Our advice for handling the Ashmolean is to forcefully ignore all their orientation galleries. Turn immediately left and walk through the room of marble sculptures, pausing only to ad­mire a few beautifully sculpted buttocks. Head straight to the Egyptian section, stuffed with hieroglyphic paraphernalia. The shrine of King Taharqa dominates Room 23, and just beyond lies the section on burial. The Ashmolean’s col­lection of mummies is impressive, especially the case containing Djeddjehutyiuefankh’s three coffins. Just outside the Egyptian galler­ies you can find a mummy of a little boy. Beside it is a 3D artwork based on the CT scans and painted on 122 sheets of glass by Angela Palmer.

* _Provided records_:
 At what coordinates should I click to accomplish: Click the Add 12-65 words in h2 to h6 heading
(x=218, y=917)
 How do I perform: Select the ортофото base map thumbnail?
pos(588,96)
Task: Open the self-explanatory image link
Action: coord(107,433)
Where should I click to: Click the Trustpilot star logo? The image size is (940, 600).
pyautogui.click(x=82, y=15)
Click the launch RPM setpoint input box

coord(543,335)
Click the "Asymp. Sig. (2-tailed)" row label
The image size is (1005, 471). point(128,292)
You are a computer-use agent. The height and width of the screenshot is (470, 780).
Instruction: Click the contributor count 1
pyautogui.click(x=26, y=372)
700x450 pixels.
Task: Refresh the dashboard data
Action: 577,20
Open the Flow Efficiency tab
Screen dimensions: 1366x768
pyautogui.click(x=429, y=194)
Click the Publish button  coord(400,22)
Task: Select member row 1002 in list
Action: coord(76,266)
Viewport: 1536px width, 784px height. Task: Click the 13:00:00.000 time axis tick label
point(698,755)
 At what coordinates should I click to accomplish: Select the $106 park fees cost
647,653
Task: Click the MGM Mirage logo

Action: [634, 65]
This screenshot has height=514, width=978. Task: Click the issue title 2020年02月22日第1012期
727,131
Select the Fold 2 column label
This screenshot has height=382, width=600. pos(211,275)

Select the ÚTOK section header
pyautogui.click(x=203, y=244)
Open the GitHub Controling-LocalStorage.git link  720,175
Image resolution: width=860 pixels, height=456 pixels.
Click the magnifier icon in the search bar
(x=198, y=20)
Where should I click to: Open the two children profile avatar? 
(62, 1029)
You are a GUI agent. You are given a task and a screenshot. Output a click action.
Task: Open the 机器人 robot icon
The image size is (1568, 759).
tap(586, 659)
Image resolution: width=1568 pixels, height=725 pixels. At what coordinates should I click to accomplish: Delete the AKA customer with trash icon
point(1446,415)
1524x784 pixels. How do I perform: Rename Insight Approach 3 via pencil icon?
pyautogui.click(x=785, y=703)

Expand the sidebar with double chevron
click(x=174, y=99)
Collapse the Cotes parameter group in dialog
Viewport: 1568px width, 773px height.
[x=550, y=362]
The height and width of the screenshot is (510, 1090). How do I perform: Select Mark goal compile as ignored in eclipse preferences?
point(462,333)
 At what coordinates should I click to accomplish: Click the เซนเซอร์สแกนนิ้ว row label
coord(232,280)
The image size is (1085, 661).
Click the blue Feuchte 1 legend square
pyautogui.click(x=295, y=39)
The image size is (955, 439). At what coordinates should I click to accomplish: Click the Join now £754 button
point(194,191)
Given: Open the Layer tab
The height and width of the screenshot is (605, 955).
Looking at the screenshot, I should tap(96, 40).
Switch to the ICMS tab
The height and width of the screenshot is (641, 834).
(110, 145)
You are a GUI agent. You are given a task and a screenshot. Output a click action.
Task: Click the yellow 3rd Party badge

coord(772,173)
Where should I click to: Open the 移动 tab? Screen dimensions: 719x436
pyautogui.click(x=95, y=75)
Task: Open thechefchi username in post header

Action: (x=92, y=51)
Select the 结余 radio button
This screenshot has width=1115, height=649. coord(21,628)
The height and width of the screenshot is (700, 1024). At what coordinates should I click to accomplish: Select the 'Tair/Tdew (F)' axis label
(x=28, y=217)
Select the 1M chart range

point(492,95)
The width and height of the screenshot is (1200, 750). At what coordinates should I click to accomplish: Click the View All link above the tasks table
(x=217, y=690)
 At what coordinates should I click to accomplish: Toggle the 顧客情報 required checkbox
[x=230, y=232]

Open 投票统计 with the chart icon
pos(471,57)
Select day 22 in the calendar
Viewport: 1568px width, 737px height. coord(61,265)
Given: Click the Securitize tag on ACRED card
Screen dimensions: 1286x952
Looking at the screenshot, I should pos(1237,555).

* _Exercise 1_: From the Ashmolean passage, extract the words from "Our advice for" up to and including "by Angela Palmer.".
* _Exercise 2_:
Answer these questions from the Ashmolean passage:
(a) Which room does the shrine of King Taharqa dominate?
(b) Whose three coffins are in the case the passage singles out?
(c) On how many sheets of glass is the 3D artwork painted?
* _Exercise 3_: Carry on the Ashmolean passage, starting after its final sentence.

* _Written reply 1_:
Our advice for handling the Ashmolean is to forcefully ignore all their orientation galleries. Turn immediately left and walk through the room of marble sculptures, pausing only to ad­mire a few beautifully sculpted buttocks. Head straight to the Egyptian section, stuffed with hieroglyphic paraphernalia. The shrine of King Taharqa dominates Room 23, and just beyond lies the section on burial. The Ashmolean’s col­lection of mummies is impressive, especially the case containing Djeddjehutyiuefankh’s three coffins. Just outside the Egyptian galler­ies you can find a mummy of a little boy. Beside it is a 3D artwork based on the CT scans and painted on 122 sheets of glass by Angela Palmer.

* _Written reply 2_:
(a) Room 23
(b) Djeddjehutyiuefankh's
(c) 122

* _Written reply 3_:
The rest of the ground floor is dedicated to the art of other ancient worlds. Expect coins, statues, ivory combs, and the odd piece of jew­ellery. Room 15 has beautiful Etruscan bronzes, but if pottery is your thing, then this is the floor for you. The offerings from Crete are by far the most impressive — check out the six ten­tacled Octopus pot (Knossus, 15th century BC), and the collection of narrow Greek pots called lekythoi at the bottom of the back stairs.

Whip swiftly round the first floor – ‘Asian Crossroads’. Look out for small statues of multi-limbed deities in the Indian section, and intri­cate Islamic inlayed boxes. Ignore the ‘Medi­terranean Crossroads’ room if you’re bored of coins and jewellery. Go straight to Room 29 – ‘Eastern Art Paintings’. It displays beautiful Japanese manj netsuke – small engraved ivory ‘toggles’ alongside Japanese woodblocks.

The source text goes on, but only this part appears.